O QUE FAZER
A – Segundo o texto sobre as fake news, quantas pessoas foram impactadas pela campanha ao se somarem os posts gratuitos?
B – Dê continuidade ao texto sobre as fake news e o Facebook a partir da última frase apresentada.

Publicado em 10 de novembro de 2017 às 13h42.

Última atualização em 10 de novembro de 2017 às 15h28.

A indignação com a onda das fake news atingiu níveis de comoção pública nas últimas semanas. O ponto alto foi a audiência de congressistas americanos, com advogados do Facebook, Google e Twitter, sobre a interferência dos russos na última eleição presidencial. Uma espécie de CPI deles.

O questionamento concentrou-se nos anúncios pagos pelos russos, via uma tal de Internet Research Agency (IRA), com o objetivo de desestabilizar a campanha de Hilary Clinton. Os valores totais divulgados pelo Facebook não são significativos. O total dos desembolsos ficou por volta de US$ 100 mil. Um troco perto dos mais de US$ 80 milhões que as campanhas de Trump e Hilary gastaram com publicidade.

O que realmente impressionou foi a divulgação de que, somando os posts gratuitos, foram impactadas pela campanha um total de 146 milhões de pessoas. Quase metade da população americana. O que já era um forte movimento para disciplinar as empresas transformou-se em uma necessidade premente de enquadrá-las.

Quase no mesmo dia, o Facebook anunciava seu resultado para o terceiro trimestre. Um crescimento de 50% da receita sobre mesmo período do ano anterior e lucro recorde de US$ 4.7 bilhões. Para demonstrar que o recado foi recebido, Mark Zuckerberg disse que iria contratar mais 10 mil profissionais (totalizando 20 mil) dedicados unicamente a retirar as notícias falsas e as mensagens de ódio da plataforma.

DADOS FORNECIDOS

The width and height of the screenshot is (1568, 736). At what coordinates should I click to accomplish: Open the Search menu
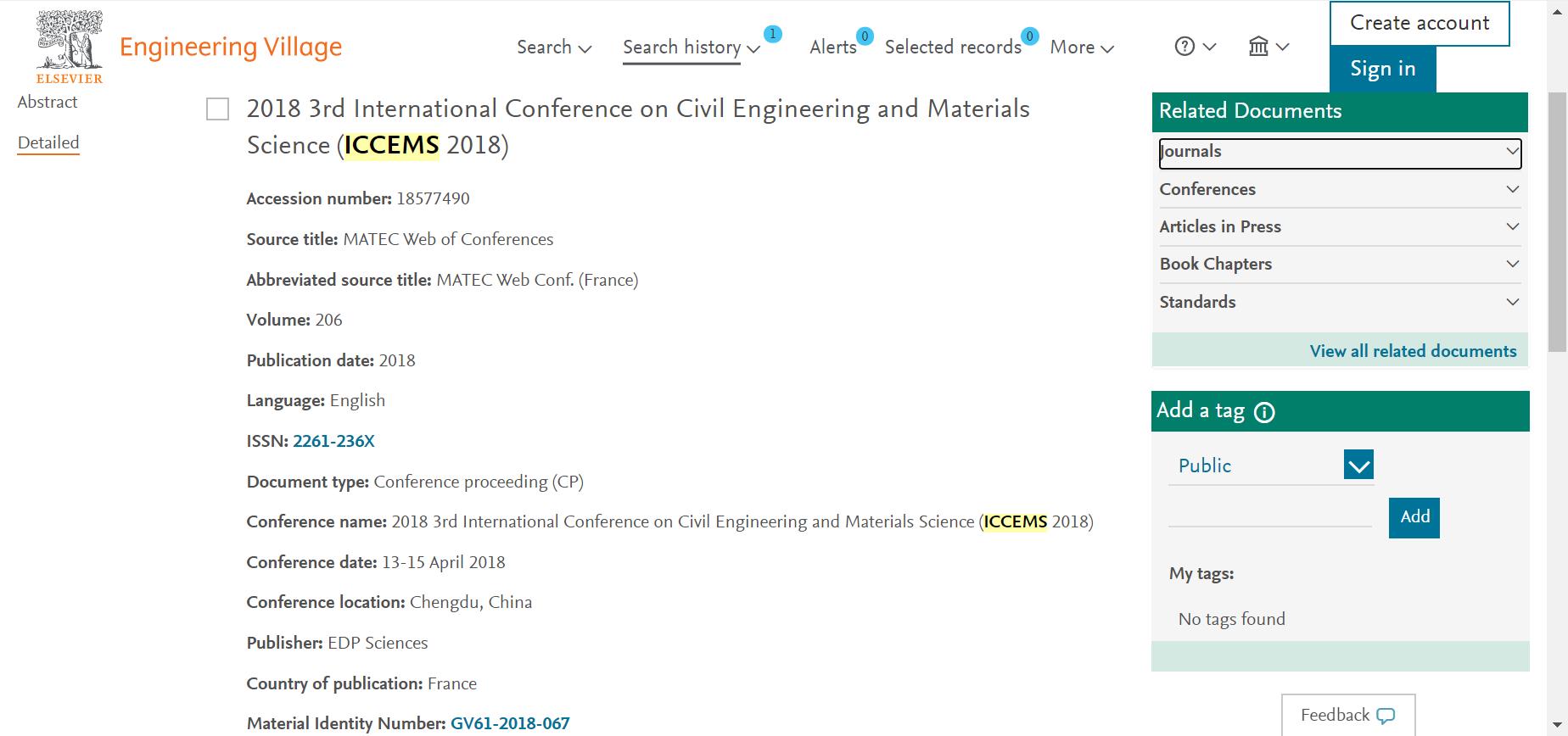554,47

RESPOSTAS
A – Um total de 146 milhões de pessoas.

B –
Mesmo considerando os números superlativos do serviço – 2.07 bilhões de usuários ativos por mês – a necessidade de um exército de profissionais para policiar o conteúdo explica muito sobre a complexidade do problema.

No centro da discussão está a constatação que identificar fake news ou mensagens de ódio não é simples. Se fosse fácil e programável um robô resolveria o problema, ou pelo menos boa parte dele. Nem mesmo com todo o avanço da Inteligência Artificial, Mark parece confiante que o serviço possa ser feito sem a ajuda humana.

Olhando a natureza de alguns dos posts pagos pelos russos seríamos compelidos a acreditar no contrário. Um deles, com o título de Exército de Jesus, mostra Hilary Clinton fantasiada de diabo, em uma queda de braço com Jesus e a sugestão: “Curta se você quer que Jesus vença”. Bastaria cruzar com quem pagou pela mensagem para concluir a má intenção.

Há certamente outros conteúdos que representam fatos verificáveis, ou verdades factuais na linguagem jornalística. Como a antiga notícia que o papa estaria apoiando Trump para presidente. Bastaria “empoderar” os próprios usuários da rede e a afirmação seria prontamente desmentida.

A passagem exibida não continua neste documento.